WAComponent subclass: #ScrapBook
When we use the term component in this text we generally mean an instance of a subclass of
WAComponent. For now, just think of subclasses of
WAComponent as “visual components”. When it is time for a component to be displayed, Seaside sends it the message
WAComponent>>renderContentOn: with a single argument (by convention called
html) which is an instance of the class
WARenderCanvas (the “canvas”). Think of the canvas as the medium on which you will paint your component. It provides a transparent interface to XHTML which makes it easy to produce text, anchors, images etc., in a modular way (i.e., attached to each component of your application). To start, we just want to show a simple text message. Fortunately the canvas supports a
text: message for just this purpose, which we can use as shown below.
Note that all the classes in Seaside are prefixed with
WA which acts as a namespace. Do not use this prefix for your components.
WA is intended for Seaside framework classes.
html text: 'Hello world'
Great, we have a component but how do we get Seaside to serve it? For now, evaluate the following code in a workspace:
WAAdmin register: ScrapBook asApplicationAt: 'hello'
Seaside added XHTML markup for the skeletal structure of an XHTML document (
body tags). OK, so what is happening here? Grossly simplified: When we request this URI, Seaside creates a new instance of our class for us and then sends it
WAComponent>>renderContentOn:. After being placed inside a skeleton XHTML document, the XHTML painted onto the canvas is then returned to the web browser to be displayed.
Never invoke the method
renderContentOn: directly, Seaside will do it for you.
You will never need to send your component the message
WAComponent>>renderContentOn: since the Seaside framework takes care of that for you.

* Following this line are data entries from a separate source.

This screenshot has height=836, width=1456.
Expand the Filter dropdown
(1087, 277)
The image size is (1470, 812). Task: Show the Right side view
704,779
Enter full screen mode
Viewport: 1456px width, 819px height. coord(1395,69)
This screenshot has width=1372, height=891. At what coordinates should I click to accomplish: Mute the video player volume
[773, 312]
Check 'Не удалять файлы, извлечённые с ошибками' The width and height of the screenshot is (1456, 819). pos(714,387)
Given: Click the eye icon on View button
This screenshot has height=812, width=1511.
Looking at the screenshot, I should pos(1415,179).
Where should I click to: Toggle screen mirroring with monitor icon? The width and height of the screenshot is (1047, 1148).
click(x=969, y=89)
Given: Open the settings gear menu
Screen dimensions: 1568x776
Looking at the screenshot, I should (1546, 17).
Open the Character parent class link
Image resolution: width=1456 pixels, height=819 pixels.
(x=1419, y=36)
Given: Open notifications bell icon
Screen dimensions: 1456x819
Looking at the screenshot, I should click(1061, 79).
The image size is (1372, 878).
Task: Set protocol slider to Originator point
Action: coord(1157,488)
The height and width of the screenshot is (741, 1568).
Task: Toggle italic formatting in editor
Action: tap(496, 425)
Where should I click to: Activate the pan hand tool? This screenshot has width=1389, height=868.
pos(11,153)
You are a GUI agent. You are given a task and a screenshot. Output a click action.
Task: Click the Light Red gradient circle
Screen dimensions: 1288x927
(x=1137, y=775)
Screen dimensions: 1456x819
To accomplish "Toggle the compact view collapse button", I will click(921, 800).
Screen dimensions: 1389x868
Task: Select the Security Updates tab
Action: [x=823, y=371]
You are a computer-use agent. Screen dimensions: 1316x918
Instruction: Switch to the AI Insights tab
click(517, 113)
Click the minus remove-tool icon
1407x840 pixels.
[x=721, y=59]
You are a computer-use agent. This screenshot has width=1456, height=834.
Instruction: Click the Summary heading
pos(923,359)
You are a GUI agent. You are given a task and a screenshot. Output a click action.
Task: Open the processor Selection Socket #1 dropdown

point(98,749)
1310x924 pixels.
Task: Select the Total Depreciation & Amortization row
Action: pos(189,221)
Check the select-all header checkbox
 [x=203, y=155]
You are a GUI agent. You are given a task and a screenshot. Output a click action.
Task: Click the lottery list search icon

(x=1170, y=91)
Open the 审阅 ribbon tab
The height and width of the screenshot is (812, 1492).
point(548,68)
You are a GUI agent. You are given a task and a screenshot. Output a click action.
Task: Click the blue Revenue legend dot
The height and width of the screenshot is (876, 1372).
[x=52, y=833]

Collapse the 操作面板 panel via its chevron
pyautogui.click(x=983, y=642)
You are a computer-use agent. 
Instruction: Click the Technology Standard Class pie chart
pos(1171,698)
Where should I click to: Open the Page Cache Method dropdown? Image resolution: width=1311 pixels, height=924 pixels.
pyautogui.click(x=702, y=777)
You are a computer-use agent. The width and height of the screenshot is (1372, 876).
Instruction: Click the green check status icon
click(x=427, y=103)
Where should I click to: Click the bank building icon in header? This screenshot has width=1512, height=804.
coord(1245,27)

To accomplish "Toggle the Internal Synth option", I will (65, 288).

When it is time to paint your component, Seaside sends it
renderContentOn:. This is very similar to models used in most GUI frameworks where a component (or window) is told to paint itself whenever the windowing system deems necessary. Also, keep this in mind as you work with Seaside: a rendering method is just for displaying a component not changing its state.
Your rendering method is just for painting the current state of your component, it shouldn’t be concerned with changing that state.